Continuing the insurance theme, let's take a look at how to use your insurance and what some of the terms mean. This process is confusing...intentionally...so hopefully, this post will help clarify. Many midwives do not file insurance claims. The reason is simple. It takes a lot of time, effort and quite frankly money to deal with insurance. Doctor's office have at least one full time person on staff dedicated to seeking reimbursement from insurance companies. And hospitals have large claims teams dedicated to working with insurance companies and claims. Many midwives are solo practitioners, meaning, we don't have a dedicated staff working with and for us, helping us with the various aspects of running a practice. However, some of us still file claims for you, hoping the compensation is fair.
Having said all that, it would be really nice to be able to use your insurance. After all, you are paying monthly premiums to have coverage for things like childbirth. So let's take a look at some of the terms used in the insurance industry.

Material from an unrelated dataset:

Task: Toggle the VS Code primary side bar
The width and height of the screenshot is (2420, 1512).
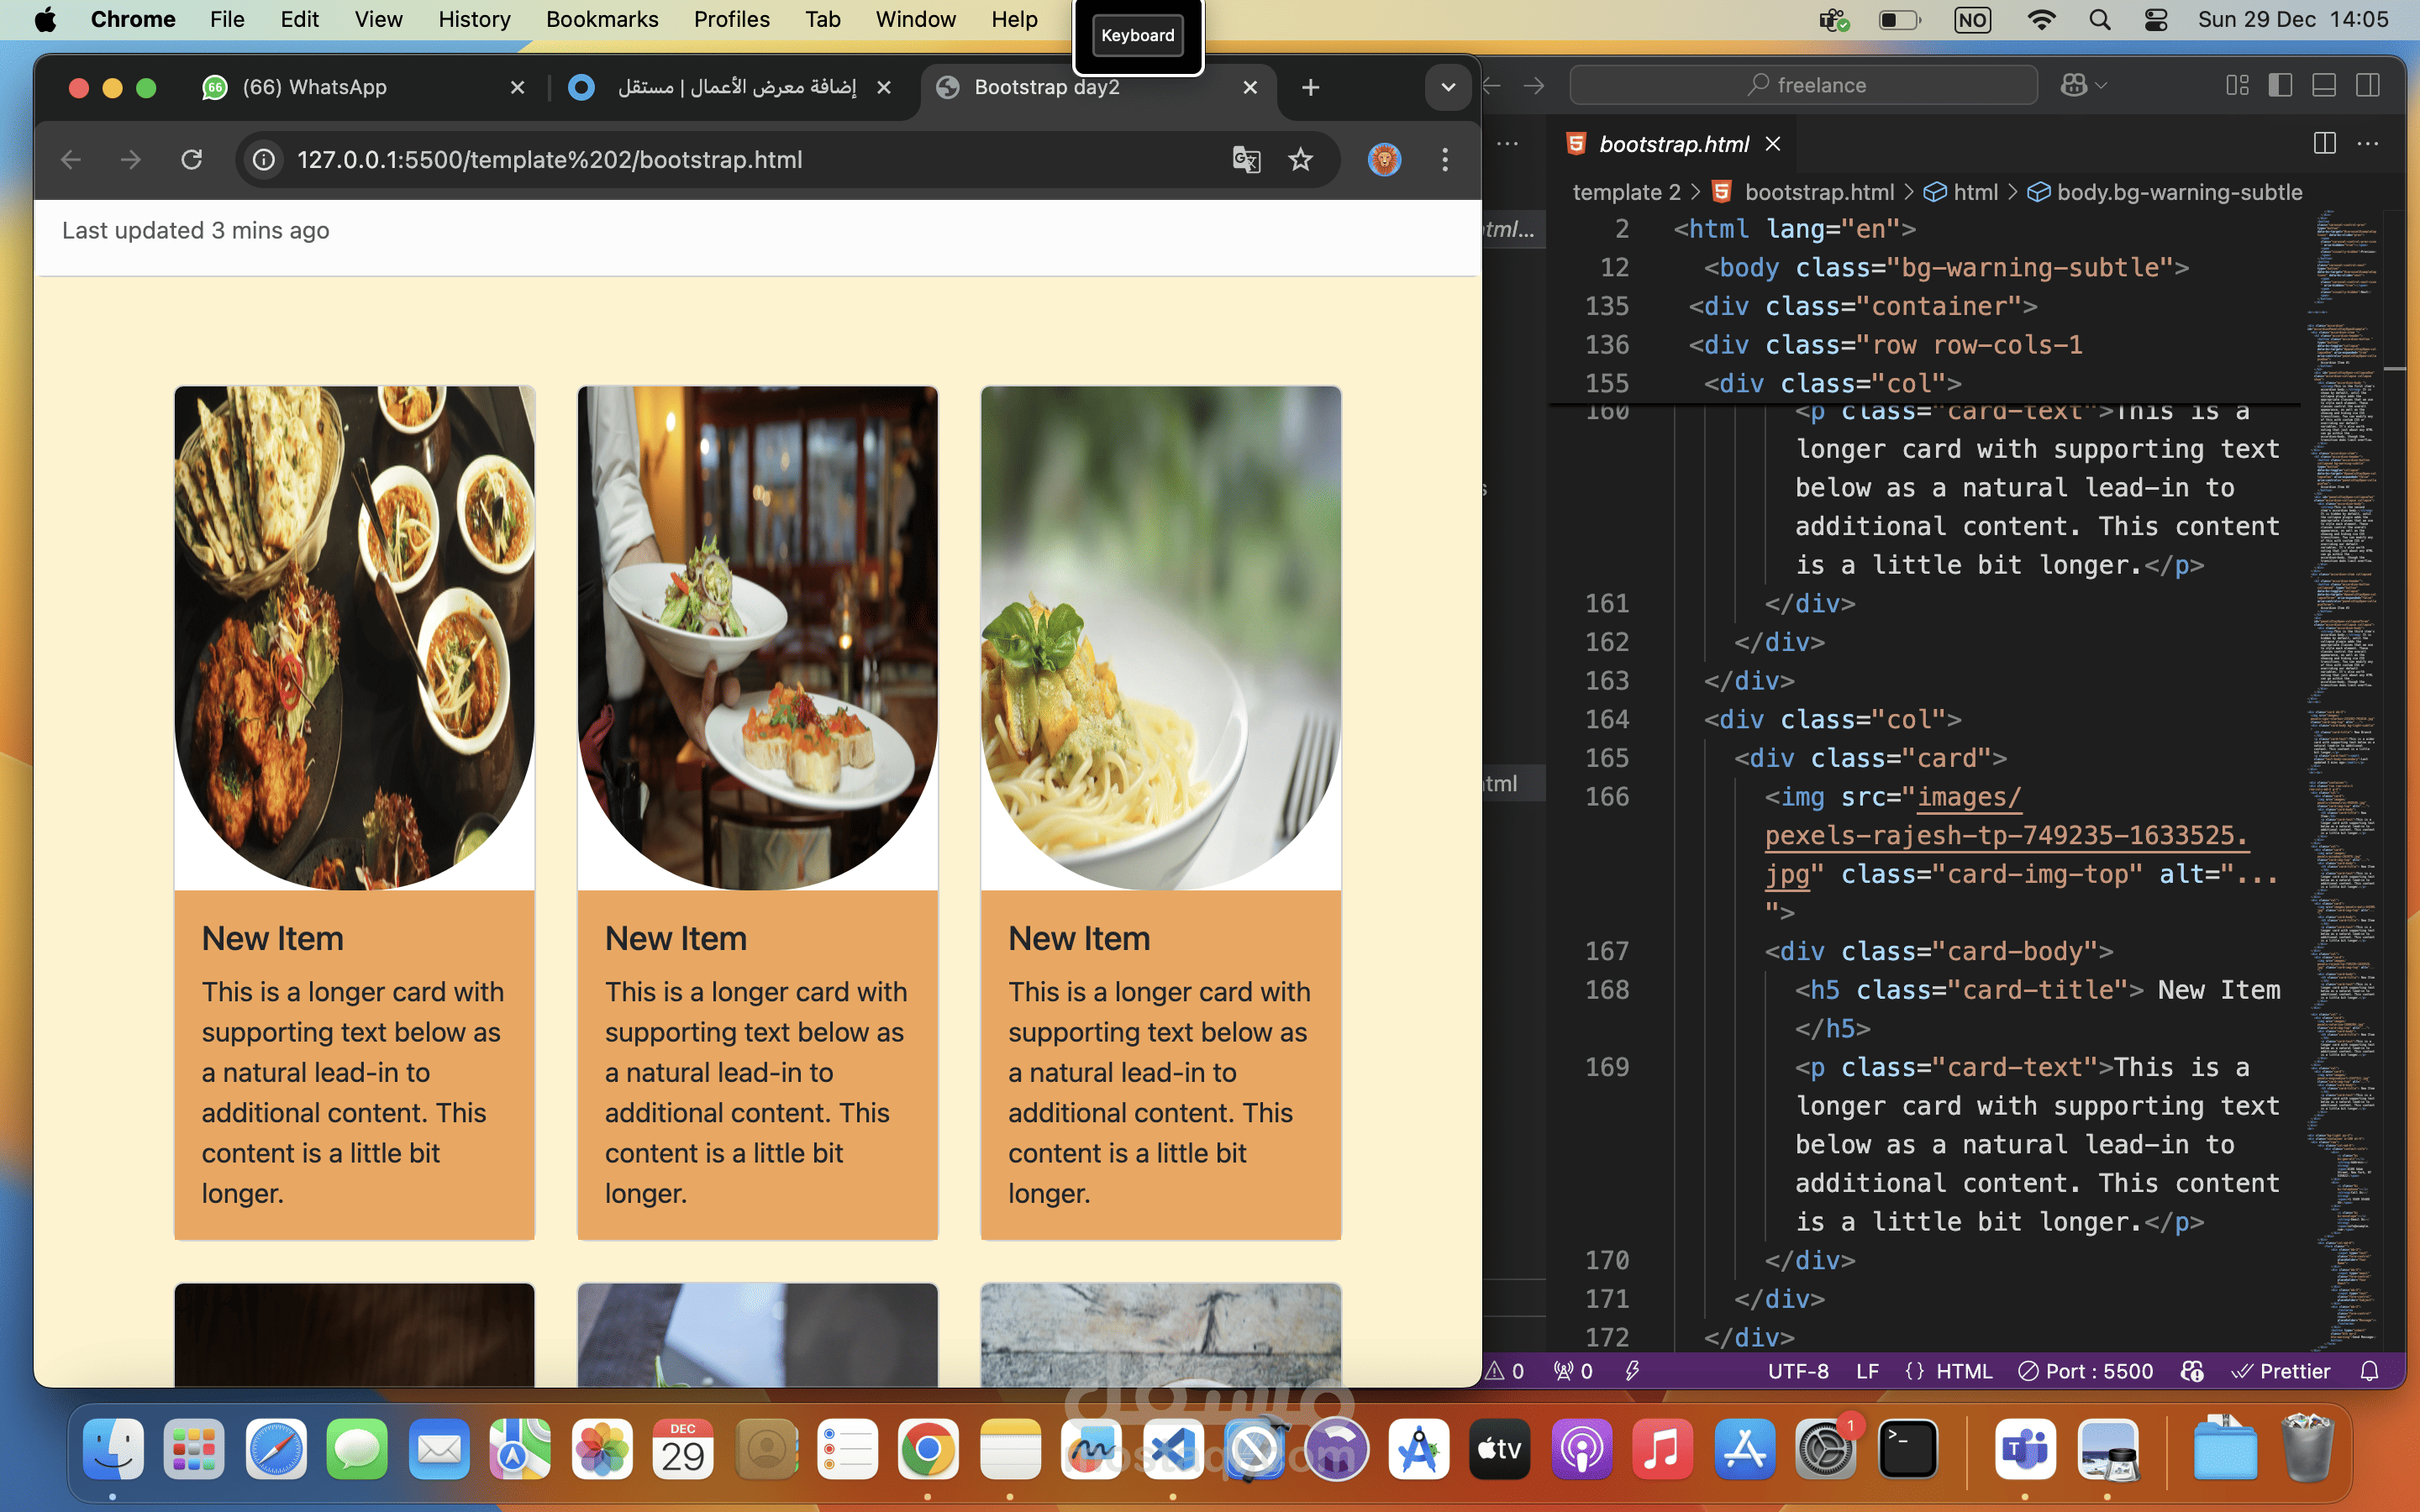Action: tap(2280, 85)
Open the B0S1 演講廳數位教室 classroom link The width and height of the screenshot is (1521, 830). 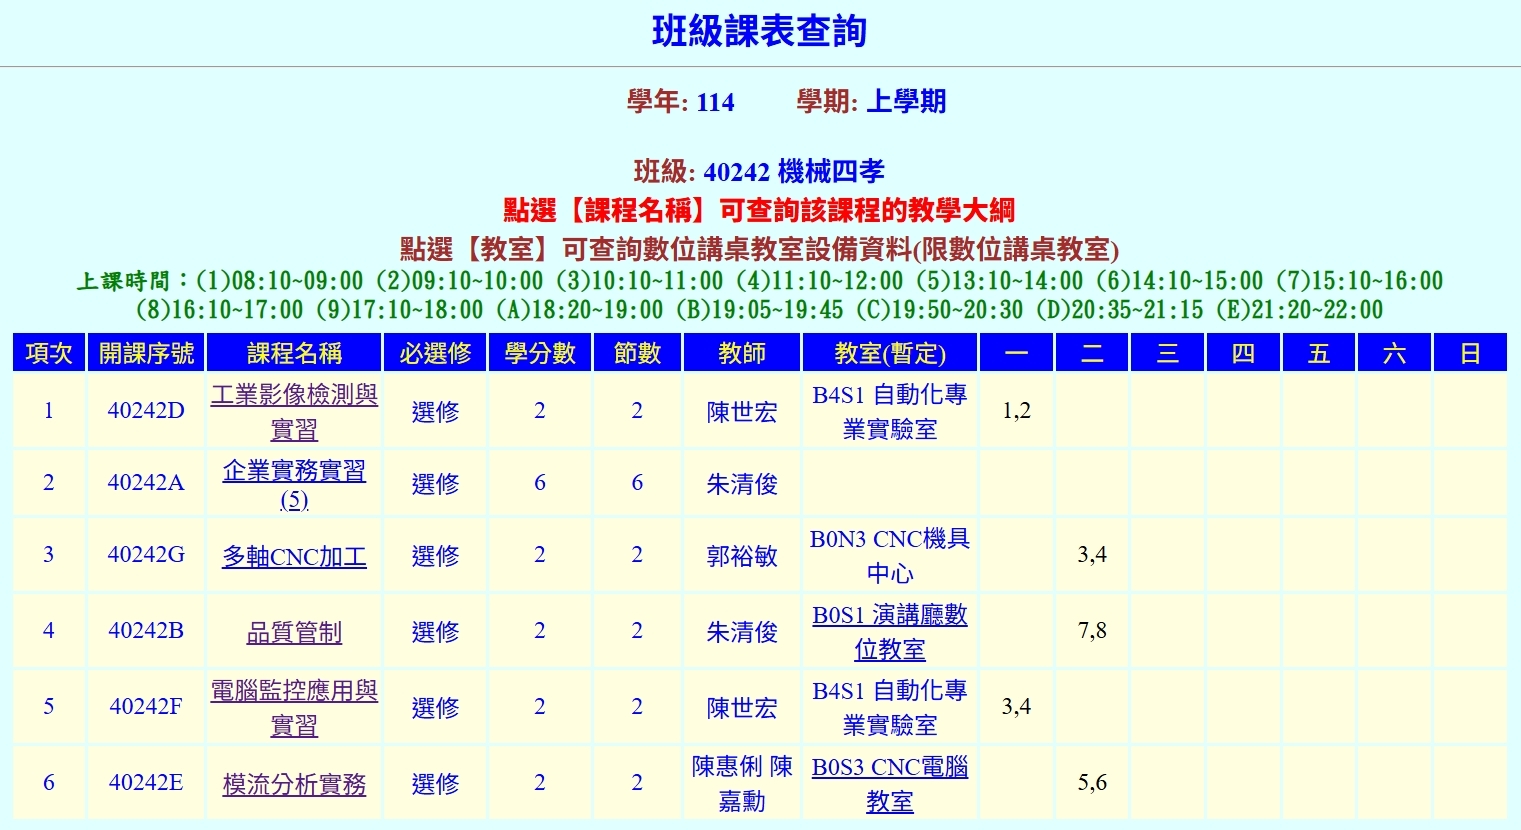coord(889,616)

Premium - This is the amount of money you or your employer pay every month so that you can received the benefits of health insurance.
Deductible - This is the amount you pay each year before your insurer starts paying out benefits. Deductibles range from $0-$10,000. Any allowable medical care you have during the year can count towards your deductible. Sometimes in-network and out-of-network expenses count towards the same deductible, sometimes they have separate deductibles. Sometimes you have family deductibles and sometimes you have individual deductibles for each family member. Know your plan, so you can budget for your deductible(s). Deductibles must be met annually. Since pregnancy spans 9 months, it is possible that during the course of your pregnancy, your care may span two deductible periods. The result in a much lower insurance payout.
Global Maternity - This is the insurance term used in coding. Pregnancy could be broken down into the various office visits, lab work, birth, and post partum care. But for ease of the insurance company and the care provider, all care is grouped under one code.
Allowable Amount - This is the amount of reimbursement an insurance company will pay for each service. The amount is determined by industry standards and it can vary greatly depending upon your plan. Sometimes insurers will tell you what they allow, but most do not. If you'd like to explore, you can call your insurance company and ask what they allow for Global Maternity CPT Code 59400, that will help determine what they are likely to pay.
Co-insurance - This is the amount you must pay in addition to your deductible. It is calculated as a percentage. For example, after you pay your deductible, your insurance company and you share the remaining amount. The split can be 90/10 (insurance pays 90%, you pay10%), 70/30, 60/40, etc. It just depends on your plan. Out-of-pocket - This is the amount you are expected to pay. The formula to calculate this is: deductible + co-insurance + non-allowable amount = out of pocket amount.
Gap Exception - If your insurance company says your midwife is out of network, you can apply for a Gap Exception. Some insurance providers will make an exception and reimburse your midwife's fee at your in network rate if there is midwife in network in the area. See the previous blog's explanation of why midwives may choose to not be in network with your insurance company.
Insurance is confusing. And I think that sometimes insurance companies count on people being so overwhelmed or confused by their policies, they don't file appeals or question the decisions made by the companies. Hopefully, defining these terms will help you understand how to work within the insurance company paradigm. After all, midwifery and natural birth is all about empowerment! Good luck!